But the difference between the first and second commandment lies in
this, that the first commandment tells us *whom* we shall serve (namely
God) and the second *how* we shall serve God, not by dumb images, but
according to His Word. Therefore we may have no images in the church
and no images in our homes, as we shall learn from the following
commandment. There are then four commandments in the first table and
six in the second. The first table tells us what our soul's attitude to
God shall be. God wants to be glorified and honored as the Lord says in
Matthew 22: 37-40, where He summarizes the four commandments and says
that we must honour God above all. The six commandments of the second
table which are not inferior to those of the first tell us, "Thou shalt
love thy neighbor as thyself; on these two commandments hang all the
law and the prophets."
   
    What then does God require in the ten commandments? Love to God and
to our neighbor. "For all the law is fulfilled in one word," says the
Apostle and that one word is love.
   
    This makes it so impossible to keep the law because by nature we
are prone to hate God and our neighbor. That tendency lies deeply
rooted in our hearts and so we reveal ourselves in our whole being.
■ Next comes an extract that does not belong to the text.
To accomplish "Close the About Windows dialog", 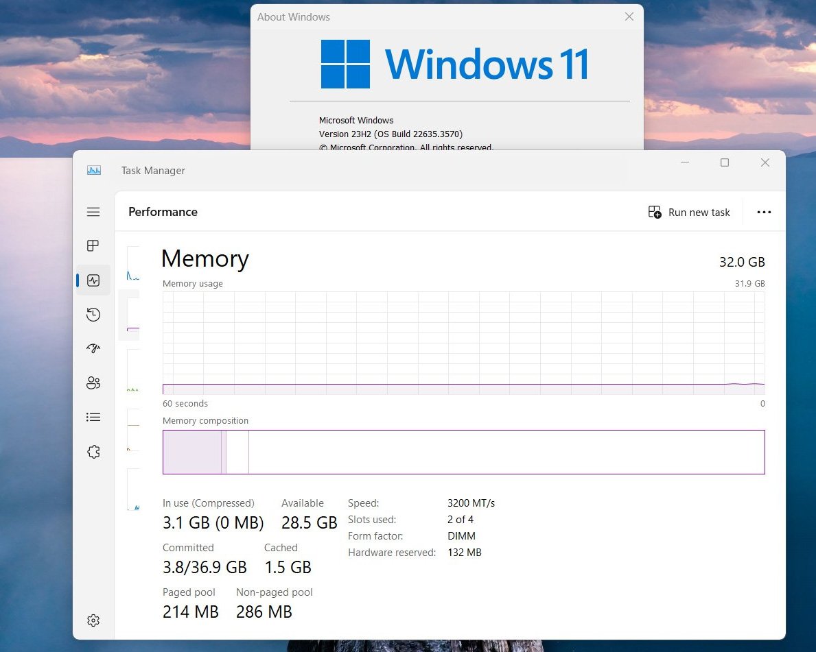I will coord(629,16).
When we hate, it is impossible to love. Let us take a common example
out of everyday life. In my ministry I have often met parents who
demanded of their children that they choose that boy or that girl,
while the children said, "I cannot love him or her." If it is
impossible in our natural life to arouse love, how much less is that
possible in spiritual life. How can we truly love God and our neighbor,
while by nature we are haters of God and of each other. Whatever we do,
however scrupulously we manage our lives to keep God's commandments,
although we do not desecrate His day or blaspheme His Name, and though
we abstain from sinning and walk according to His commandments in all
things like the rich young man, notwithstanding all this we have never
really kept one of God's commandments. For if the fulfillment consisted
of doing or forbearing, we could compete with one another to see who
excelled, as Paul says, "I was zealous with all that was in me to keep
the law of Moses." That same Paul declared: I was alive without the law
once. I knew not the law; I did not know the content and the spiritual
scope of the law. I was alive without the law. I was a transgressor,
yea I am the chief of sinners. In following the law I persecuted the
church of God. Hence, God demands what we can never fulfill.
   
    Because we can never give God our love, all our works are of no
value as ground of acceptance. We do not give anyone a license to sin,
for our sin will testify against us and our punishment will be greater
according to the measure in which we have multiplied sin. But God's
Word takes away our confidence in our works and convinces us of the
fact that we can never keep one of God's commandments. For God demands
what we do not have and cannot produce. God demands love. Notice the
fruit of the covenant of grace: He gives that love to His people, so
that they learn to love Him because He first loved them. When He brings
them into the bond of the covenant, He works that love in His children.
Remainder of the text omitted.